HCV infection induces ubiquitin-dependent degradation of LATS1, inactivating the Hippo pathway and upregulating transcription of the CYR61 and CTGF genes

Hepatitis C virus (HCV) is often associated with chronic liver diseases and significant alterations in host cellular signaling. However, the molecular mechanisms underlying HCV- related liver pathogenesis remain to be elucidated. The Hippo signaling pathway, a key regulator of cell proliferation and survival, plays a critical role in maintaining liver homeostasis. Here we investigated the role of the Hippo pathway in HCV-related pathogenesis. We demonstrated that HCV infection induces degradation of LATS1, a key regulator of the Hippo pathway. Degradation of LATS1 protein was restored by a proteasomal inhibitor, but not a lysosome inhibitor, indicating that HCV promotes proteasomal degradation of LATS1 protein.
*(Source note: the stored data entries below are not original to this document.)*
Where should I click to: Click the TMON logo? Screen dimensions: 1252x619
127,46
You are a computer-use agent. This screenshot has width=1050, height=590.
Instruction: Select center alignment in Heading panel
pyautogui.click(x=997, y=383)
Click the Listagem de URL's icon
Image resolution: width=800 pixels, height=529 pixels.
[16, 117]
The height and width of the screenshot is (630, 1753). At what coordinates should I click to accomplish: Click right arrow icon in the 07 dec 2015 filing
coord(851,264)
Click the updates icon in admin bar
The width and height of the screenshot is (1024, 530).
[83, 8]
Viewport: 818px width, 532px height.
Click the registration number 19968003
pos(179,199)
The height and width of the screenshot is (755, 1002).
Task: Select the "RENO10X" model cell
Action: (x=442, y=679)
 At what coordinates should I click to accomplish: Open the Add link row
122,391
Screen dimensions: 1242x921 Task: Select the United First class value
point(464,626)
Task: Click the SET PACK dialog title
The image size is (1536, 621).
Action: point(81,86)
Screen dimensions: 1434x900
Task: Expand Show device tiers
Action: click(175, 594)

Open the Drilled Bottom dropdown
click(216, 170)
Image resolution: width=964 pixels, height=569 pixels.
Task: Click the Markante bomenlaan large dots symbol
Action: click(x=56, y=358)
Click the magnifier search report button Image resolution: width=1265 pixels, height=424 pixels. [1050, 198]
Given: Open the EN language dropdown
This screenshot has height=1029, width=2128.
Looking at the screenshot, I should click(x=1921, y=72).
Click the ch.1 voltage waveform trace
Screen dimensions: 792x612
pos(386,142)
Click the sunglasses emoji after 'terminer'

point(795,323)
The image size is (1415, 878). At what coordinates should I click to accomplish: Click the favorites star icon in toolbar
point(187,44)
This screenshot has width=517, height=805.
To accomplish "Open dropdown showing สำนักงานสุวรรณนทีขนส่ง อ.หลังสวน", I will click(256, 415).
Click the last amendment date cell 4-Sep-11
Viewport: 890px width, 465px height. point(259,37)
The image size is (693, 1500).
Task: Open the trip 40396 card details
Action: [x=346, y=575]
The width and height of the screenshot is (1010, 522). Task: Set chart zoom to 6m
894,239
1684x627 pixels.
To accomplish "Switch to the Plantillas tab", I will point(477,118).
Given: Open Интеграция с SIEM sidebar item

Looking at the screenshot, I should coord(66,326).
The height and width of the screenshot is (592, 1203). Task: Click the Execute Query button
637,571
HCV-induced degradation of LATS1 protein was suppressed in si-Itch-transfected Huh-7.5 cells. These results suggest that Itch ubiquitin ligase is involved in ubiquitin-dependent degradation of LATS1 protein. Cell fractionation assays and immunofluorescence staining revealed that HCV infection promoted nuclear translocation of YAP1 protein, suggesting that HCV infection suppresses the Hippo pathway. Furthermore, the transcription of YAP1 target genes, CYR61 and CTGF, that are involved in tissue remodeling and proliferation, was upregulated in HCV-infected Huh-7.5 cells and in HCV-infected patients. Taken together, we propose that HCV promotes the ubiquitin-dependent proteasomal degradation of LATS1 protein, leading to suppression of the Hippo pathway, thereby upregulating transcription of CYR61 and CTGF genes.